Copy out the entries below, swapping "legend entry" for "legend item" wherever it occurs and leaving everything else untouched.
begin Extracted material
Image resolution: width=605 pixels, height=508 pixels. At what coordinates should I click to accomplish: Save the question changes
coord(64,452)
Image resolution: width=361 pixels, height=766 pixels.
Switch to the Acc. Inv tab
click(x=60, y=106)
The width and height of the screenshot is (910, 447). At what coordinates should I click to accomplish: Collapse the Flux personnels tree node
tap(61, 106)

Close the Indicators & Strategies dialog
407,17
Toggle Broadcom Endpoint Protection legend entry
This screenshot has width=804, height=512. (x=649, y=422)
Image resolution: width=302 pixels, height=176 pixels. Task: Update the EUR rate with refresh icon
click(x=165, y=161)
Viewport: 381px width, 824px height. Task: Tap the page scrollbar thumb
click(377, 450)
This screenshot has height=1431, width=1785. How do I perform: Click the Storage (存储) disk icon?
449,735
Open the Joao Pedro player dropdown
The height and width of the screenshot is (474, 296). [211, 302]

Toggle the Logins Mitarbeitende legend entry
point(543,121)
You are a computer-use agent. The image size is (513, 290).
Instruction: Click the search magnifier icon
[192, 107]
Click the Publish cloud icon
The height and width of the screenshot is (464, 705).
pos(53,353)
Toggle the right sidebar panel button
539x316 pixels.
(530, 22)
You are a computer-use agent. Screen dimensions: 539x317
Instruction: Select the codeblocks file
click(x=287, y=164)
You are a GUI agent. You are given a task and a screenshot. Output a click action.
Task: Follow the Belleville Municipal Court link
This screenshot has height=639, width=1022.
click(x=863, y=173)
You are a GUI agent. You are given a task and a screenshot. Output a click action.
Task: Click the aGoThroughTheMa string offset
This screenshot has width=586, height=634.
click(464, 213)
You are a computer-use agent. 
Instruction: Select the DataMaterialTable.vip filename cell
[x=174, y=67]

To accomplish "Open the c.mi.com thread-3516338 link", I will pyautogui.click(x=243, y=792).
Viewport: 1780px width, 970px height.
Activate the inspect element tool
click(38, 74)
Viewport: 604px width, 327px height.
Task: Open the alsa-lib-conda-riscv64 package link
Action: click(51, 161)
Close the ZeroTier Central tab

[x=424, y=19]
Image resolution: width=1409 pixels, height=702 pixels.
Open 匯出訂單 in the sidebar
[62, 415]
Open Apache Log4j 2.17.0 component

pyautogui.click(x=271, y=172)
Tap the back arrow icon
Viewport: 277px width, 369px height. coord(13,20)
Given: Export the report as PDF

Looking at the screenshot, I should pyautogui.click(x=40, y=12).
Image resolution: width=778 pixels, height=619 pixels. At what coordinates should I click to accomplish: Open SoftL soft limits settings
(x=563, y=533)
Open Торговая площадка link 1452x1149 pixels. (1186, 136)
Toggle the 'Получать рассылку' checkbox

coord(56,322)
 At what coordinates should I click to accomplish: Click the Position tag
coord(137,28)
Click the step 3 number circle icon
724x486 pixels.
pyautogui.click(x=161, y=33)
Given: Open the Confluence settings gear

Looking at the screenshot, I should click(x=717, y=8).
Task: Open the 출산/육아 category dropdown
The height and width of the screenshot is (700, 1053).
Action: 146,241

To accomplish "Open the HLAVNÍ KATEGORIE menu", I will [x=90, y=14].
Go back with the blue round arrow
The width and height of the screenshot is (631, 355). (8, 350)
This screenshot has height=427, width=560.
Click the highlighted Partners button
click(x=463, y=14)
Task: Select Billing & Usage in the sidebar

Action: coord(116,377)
end Extracted material
# Solution to the problem:
Image resolution: width=605 pixels, height=508 pixels. At what coordinates should I click to accomplish: Save the question changes
coord(64,452)
Image resolution: width=361 pixels, height=766 pixels.
Switch to the Acc. Inv tab
click(x=60, y=106)
The width and height of the screenshot is (910, 447). At what coordinates should I click to accomplish: Collapse the Flux personnels tree node
tap(61, 106)

Close the Indicators & Strategies dialog
407,17
Toggle Broadcom Endpoint Protection legend item
This screenshot has width=804, height=512. (x=649, y=422)
Image resolution: width=302 pixels, height=176 pixels. Task: Update the EUR rate with refresh icon
click(x=165, y=161)
Viewport: 381px width, 824px height. Task: Tap the page scrollbar thumb
click(377, 450)
This screenshot has height=1431, width=1785. How do I perform: Click the Storage (存储) disk icon?
449,735
Open the Joao Pedro player dropdown
The height and width of the screenshot is (474, 296). [211, 302]

Toggle the Logins Mitarbeitende legend item
point(543,121)
You are a computer-use agent. The image size is (513, 290).
Instruction: Click the search magnifier icon
[192, 107]
Click the Publish cloud icon
The height and width of the screenshot is (464, 705).
pos(53,353)
Toggle the right sidebar panel button
539x316 pixels.
(530, 22)
You are a computer-use agent. Screen dimensions: 539x317
Instruction: Select the codeblocks file
click(x=287, y=164)
You are a GUI agent. You are given a task and a screenshot. Output a click action.
Task: Follow the Belleville Municipal Court link
This screenshot has height=639, width=1022.
click(x=863, y=173)
You are a GUI agent. You are given a task and a screenshot. Output a click action.
Task: Click the aGoThroughTheMa string offset
This screenshot has width=586, height=634.
click(464, 213)
You are a computer-use agent. 
Instruction: Select the DataMaterialTable.vip filename cell
[x=174, y=67]

To accomplish "Open the c.mi.com thread-3516338 link", I will pyautogui.click(x=243, y=792).
Viewport: 1780px width, 970px height.
Activate the inspect element tool
click(38, 74)
Viewport: 604px width, 327px height.
Task: Open the alsa-lib-conda-riscv64 package link
Action: click(51, 161)
Close the ZeroTier Central tab

[x=424, y=19]
Image resolution: width=1409 pixels, height=702 pixels.
Open 匯出訂單 in the sidebar
[62, 415]
Open Apache Log4j 2.17.0 component

pyautogui.click(x=271, y=172)
Tap the back arrow icon
Viewport: 277px width, 369px height. coord(13,20)
Given: Export the report as PDF

Looking at the screenshot, I should pyautogui.click(x=40, y=12).
Image resolution: width=778 pixels, height=619 pixels. At what coordinates should I click to accomplish: Open SoftL soft limits settings
(x=563, y=533)
Open Торговая площадка link 1452x1149 pixels. (1186, 136)
Toggle the 'Получать рассылку' checkbox

coord(56,322)
 At what coordinates should I click to accomplish: Click the Position tag
coord(137,28)
Click the step 3 number circle icon
724x486 pixels.
pyautogui.click(x=161, y=33)
Given: Open the Confluence settings gear

Looking at the screenshot, I should click(x=717, y=8).
Task: Open the 출산/육아 category dropdown
The height and width of the screenshot is (700, 1053).
Action: 146,241

To accomplish "Open the HLAVNÍ KATEGORIE menu", I will [x=90, y=14].
Go back with the blue round arrow
The width and height of the screenshot is (631, 355). (8, 350)
This screenshot has height=427, width=560.
Click the highlighted Partners button
click(x=463, y=14)
Task: Select Billing & Usage in the sidebar

Action: coord(116,377)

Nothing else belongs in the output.